Tuesday, March 11, 2014

Pretoria - Since 1994, the headcount enrolments at the country’s universities have approximately doubled to almost one million students.

“University enrolment has almost doubled in size, increasing from 495 356 in 1994 in universities, including technikons and teacher training colleges- to 938 201 in 2011 in public universities and universities of technology,” says the 20 Year Review, realeased on Tuesday by President Jacob Zuma, which illustrates what has been achieved in the country over the past twenty years.

President Zuma said the Twenty Year Review was packed with facts and figures to support its analysis, and where the facts indicate that the country has made progress, the Review says so, and where they indicate that "we have challenges and have made mistakes, we also say so."

By 2011, women made up 54% of all students enrolled in contact university programmes, according to the Review.

However, the analysis, which tracks South Africa’s development since the attainment of democracy, notes that participation rates are still skewed in favour of White and Indian students.

“Only 14% of African and 14% of Coloured students are enrolled in [higher education institutions], as opposed to 57% and 58% for White and Indian students respectively. Black and female students are under-represented in science, engineering and technology as well as in business and commerce programmes. While postgraduate studies are dominated by white males.”

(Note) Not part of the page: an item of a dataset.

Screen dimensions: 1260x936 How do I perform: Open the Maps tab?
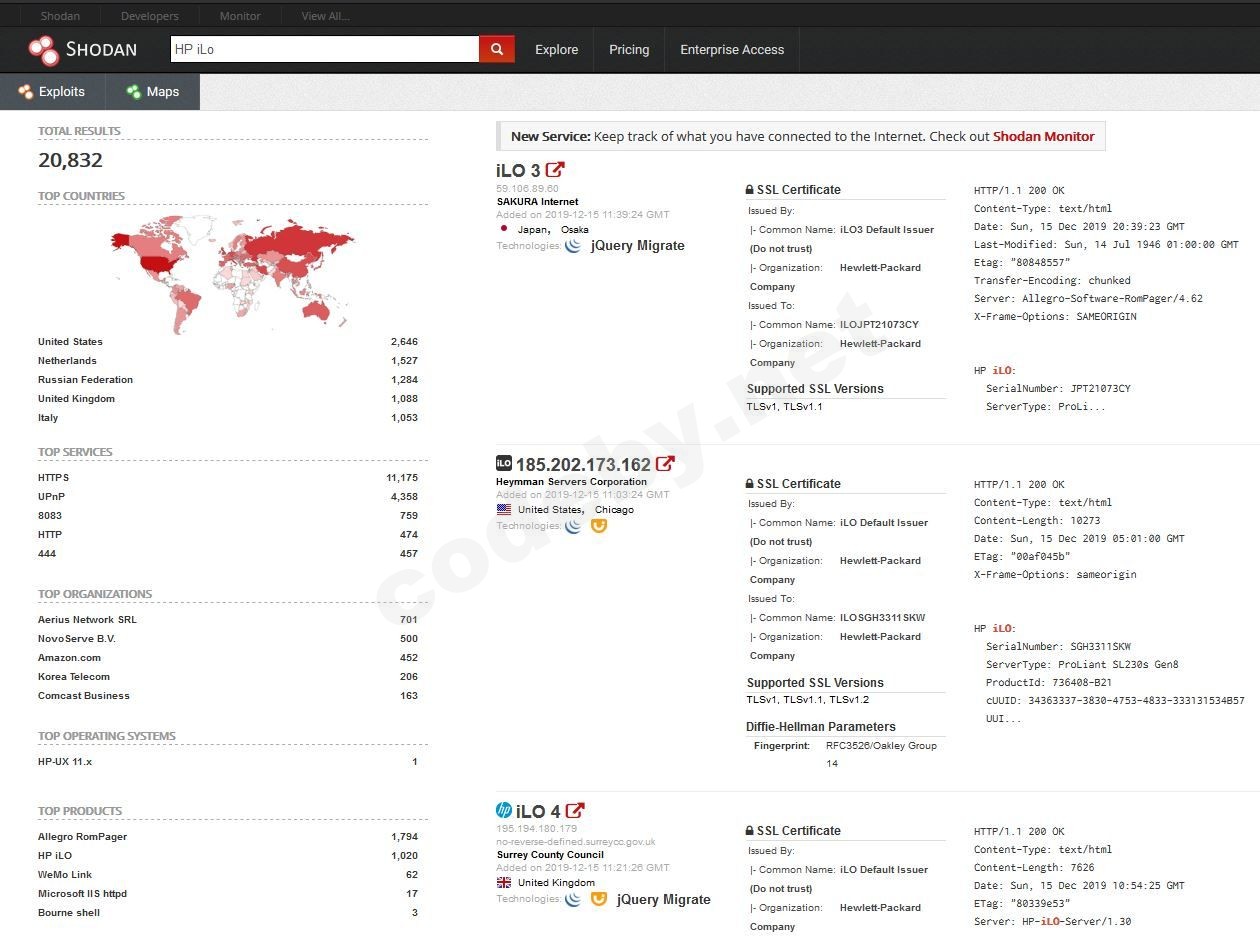[153, 92]
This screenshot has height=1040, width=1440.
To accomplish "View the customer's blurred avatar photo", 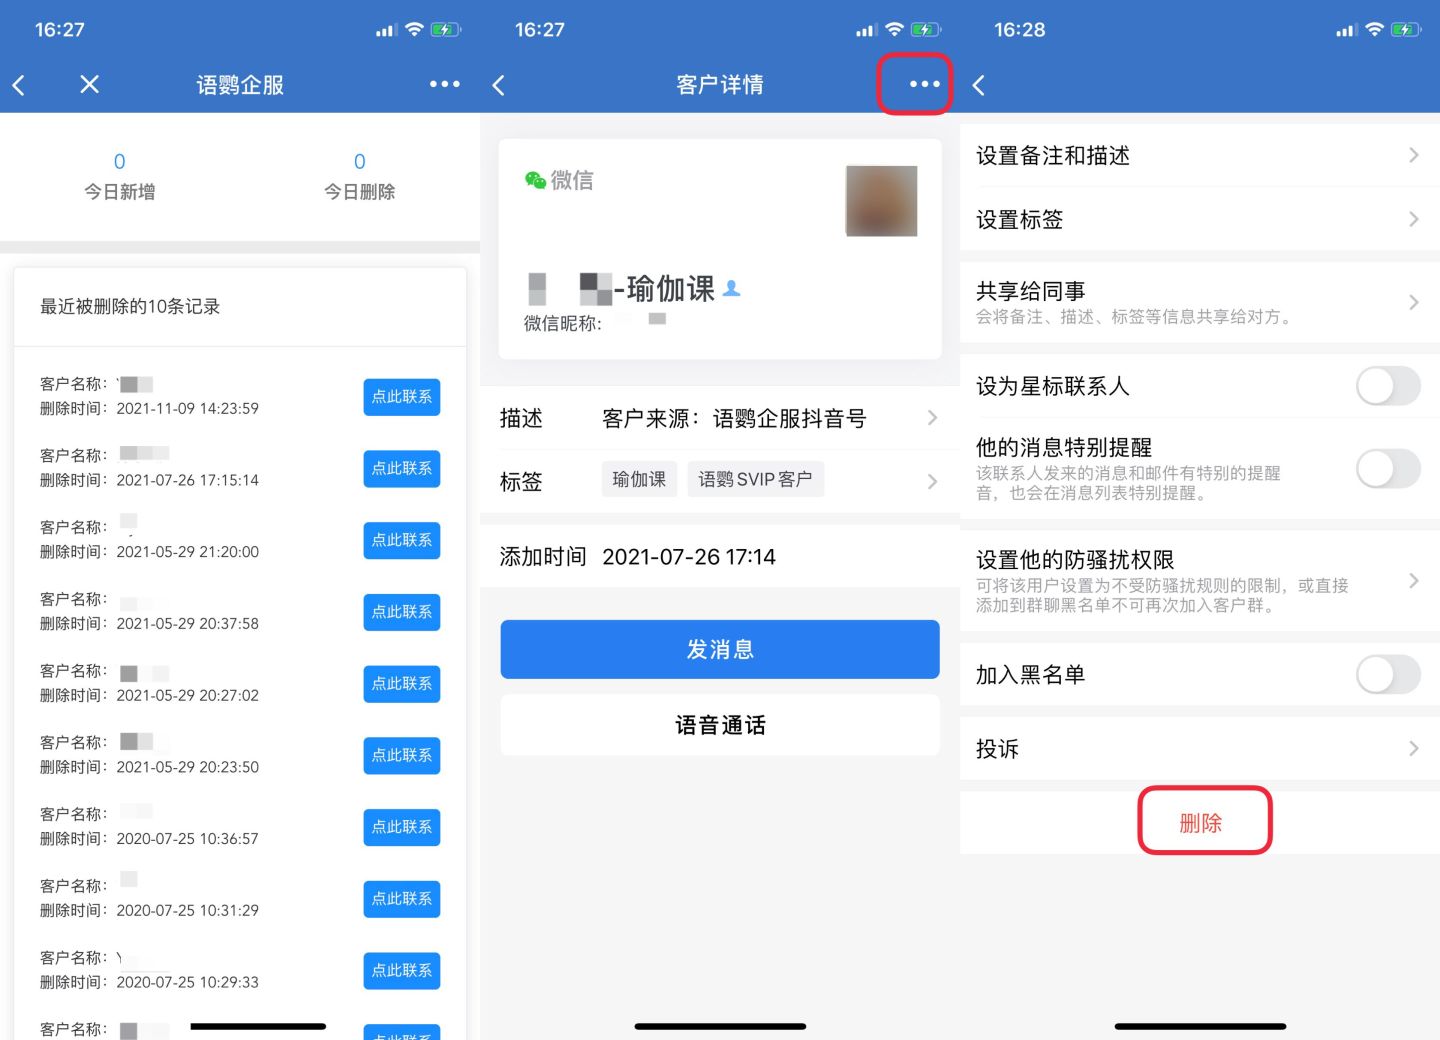I will (x=881, y=201).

In the post-school arena, the focus was the consolidation of institutions, and increasing access. Between 2003 and 2005, the original 36 universities and technikons were merged into 23 institutions. 

Two new universities in the Northern Cape and Mpumalanga commenced with their first intake this year.

The National Student Financial Aid Scheme (NSFAS) was established in 1999 and since then its growth has been phenomenal and has assisted 1.4 million students in total, according to the 20 Year Review.

The number of NSFAS beneficiaries increased from 41 600 in 1999 to 77 000 in 2008 and about 430 000 in 2014. Between 1999 and 2008 the funds managed by NSFAS grew from R441 million to R2.375 billion. In the last five years, the amount further increased by more than 300% to more than R9 billion.

Releasing the Review, President Zuma said investment in education is significant because education is central to development.

“It is the primary vehicle by which children of the poor can lift themselves out of poverty and obtain the means to participate meaningfully in the economy and in society,” said President Zuma.

The President said government has also been working on challenges in the FET sector to improve pass rates and change industry perceptions about the colleges.

Enrolments have also been stepped up from 271 900 in 2000 to just more than 400 000 in 2011 in FET colleges.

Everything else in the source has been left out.